The fact that the CA times used in this study were quite short is a limitation of the study. However, as an aortic referral center, we were able to present a large number of patients operated on using comparable conditions, namely cannulation and perfusion through a supraaortic artery, cerebral perfusion at the same blood temperature, and systemic mild-to-moderate hypothermia adapted to the duration of CA. On the other hand, the use of the surgical strategy described here ensures that CA can be limited to the duration of the one (distal) anastomosis, and, therefore, an extension of the CA time beyond the range reported is not necessary. Furthermore, the study presents everyday aortic arch surgery comprising, as demonstrated by the average logistic EuroSCORE (European System for Cardiac Operative Risk Evaluation), a normal proportion of risk patients. Further, the 22% share of complete arch replacements matches the ratio in other large studies reporting arch surgery [23,24].

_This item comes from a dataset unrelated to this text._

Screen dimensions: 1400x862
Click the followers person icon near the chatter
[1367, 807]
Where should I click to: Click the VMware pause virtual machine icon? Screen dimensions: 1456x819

In conclusion, the study supports the safety and effectiveness of mild-to-moderate hypothermia for organ protection when the temperature is adapted to the duration of CA; we therefore recommend the use of antegrade brain perfusion with systemic mild-to-moderate hypothermia in routine aortic arch surgery.

ACKNOWLEDGEMENT

The authors would like to thank Ms. Melissa Lindner, Mrs. Alexandra Metz, and Mrs. Bianca Müller for the assistance in preparing this article.

Conflict of interest: P.P.U. discloses a financial relationship with InterVascular, Inc.